Re: For loop problem in mathematica
- To: mathgroup at smc.vnet.net
- Subject: [mg90288] Re: For loop problem in mathematica
- From: "Dana DeLouis" <dana.del at gmail.com>
- Date: Fri, 4 Jul 2008 04:00:15 -0400 (EDT)
> x=0;For[i = 1, i < 10,000,000, i++, x = x + 1/(i^2)];N[Sqrt(6*x),25]

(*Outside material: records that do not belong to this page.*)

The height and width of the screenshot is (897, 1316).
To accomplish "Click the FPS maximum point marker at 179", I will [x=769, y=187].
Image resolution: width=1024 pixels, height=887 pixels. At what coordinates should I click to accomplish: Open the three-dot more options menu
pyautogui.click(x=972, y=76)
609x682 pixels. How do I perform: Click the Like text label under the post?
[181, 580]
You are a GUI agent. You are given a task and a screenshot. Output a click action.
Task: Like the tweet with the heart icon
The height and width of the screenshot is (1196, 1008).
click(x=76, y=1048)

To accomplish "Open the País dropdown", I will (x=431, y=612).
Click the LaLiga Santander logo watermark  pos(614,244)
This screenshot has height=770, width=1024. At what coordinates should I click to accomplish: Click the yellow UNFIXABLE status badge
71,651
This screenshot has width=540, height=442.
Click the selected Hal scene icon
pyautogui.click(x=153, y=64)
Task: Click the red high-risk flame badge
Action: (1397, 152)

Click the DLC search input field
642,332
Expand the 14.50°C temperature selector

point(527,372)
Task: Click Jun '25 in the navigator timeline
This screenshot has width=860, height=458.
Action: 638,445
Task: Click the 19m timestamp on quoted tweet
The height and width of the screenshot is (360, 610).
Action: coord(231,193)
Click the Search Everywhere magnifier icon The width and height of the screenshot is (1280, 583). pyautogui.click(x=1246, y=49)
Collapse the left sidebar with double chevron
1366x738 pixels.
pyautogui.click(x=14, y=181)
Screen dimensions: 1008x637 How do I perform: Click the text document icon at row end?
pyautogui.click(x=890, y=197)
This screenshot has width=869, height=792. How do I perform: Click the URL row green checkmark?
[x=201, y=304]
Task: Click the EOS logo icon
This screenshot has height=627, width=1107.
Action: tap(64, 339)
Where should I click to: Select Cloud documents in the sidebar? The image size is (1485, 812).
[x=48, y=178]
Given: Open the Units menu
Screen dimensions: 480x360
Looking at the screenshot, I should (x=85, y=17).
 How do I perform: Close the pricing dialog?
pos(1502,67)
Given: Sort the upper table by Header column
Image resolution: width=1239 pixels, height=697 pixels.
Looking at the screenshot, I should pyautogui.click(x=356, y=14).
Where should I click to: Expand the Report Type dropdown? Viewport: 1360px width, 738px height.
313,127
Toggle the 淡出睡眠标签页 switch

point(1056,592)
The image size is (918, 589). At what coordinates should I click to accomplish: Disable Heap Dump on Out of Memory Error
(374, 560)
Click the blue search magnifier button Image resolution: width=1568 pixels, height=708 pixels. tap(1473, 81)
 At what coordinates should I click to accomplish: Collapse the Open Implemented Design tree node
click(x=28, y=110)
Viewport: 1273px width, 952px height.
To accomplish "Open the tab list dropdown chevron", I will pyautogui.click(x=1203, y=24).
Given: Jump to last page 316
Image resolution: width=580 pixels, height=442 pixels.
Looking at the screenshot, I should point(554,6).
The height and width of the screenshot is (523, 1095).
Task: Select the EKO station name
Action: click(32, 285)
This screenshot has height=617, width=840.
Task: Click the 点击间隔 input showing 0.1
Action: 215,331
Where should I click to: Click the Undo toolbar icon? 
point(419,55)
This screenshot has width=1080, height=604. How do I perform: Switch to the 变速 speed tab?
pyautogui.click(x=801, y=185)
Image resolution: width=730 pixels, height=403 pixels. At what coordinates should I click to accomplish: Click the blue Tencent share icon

I know this is a question about looping, but just to mention...
Sum[1/r^2, {r, Infinity}]
Pi^2/6
HarmonicNumber[Infinity, 2]
Pi^2/6
Or...just use the '2 (ie i^2) in the Zeta function
Zeta[2]
Pi^2/6
Hence...
Sqrt[6*Zeta[2]]
Pi
--
HTH
Dana DeLouis
"PhysNova" <skhoshbinfar at gmail.com> wrote in message
news:g4d2qf$emo$1 at smc.vnet.net...
> Hi,
> i wrote a simple program of evaluating Pi number in M6 to test cpu
> computation timing, to do this a simple for loop
>
> was used:
>
> x=0;For[i = 1, i < 10,000,000, i++, x = x + 1/(i^2)];N[Sqrt(6*x),25]//
> Timing
>
> the result was catastrophe! it take few minuates. but i first expect
> to do this very simple job in few
>
> seconds.computation time is just satisfactory up to 100000 cycle.
>
> could anyone interperet this falut?
> our get an idea to improve the result?
>
> Tanks
>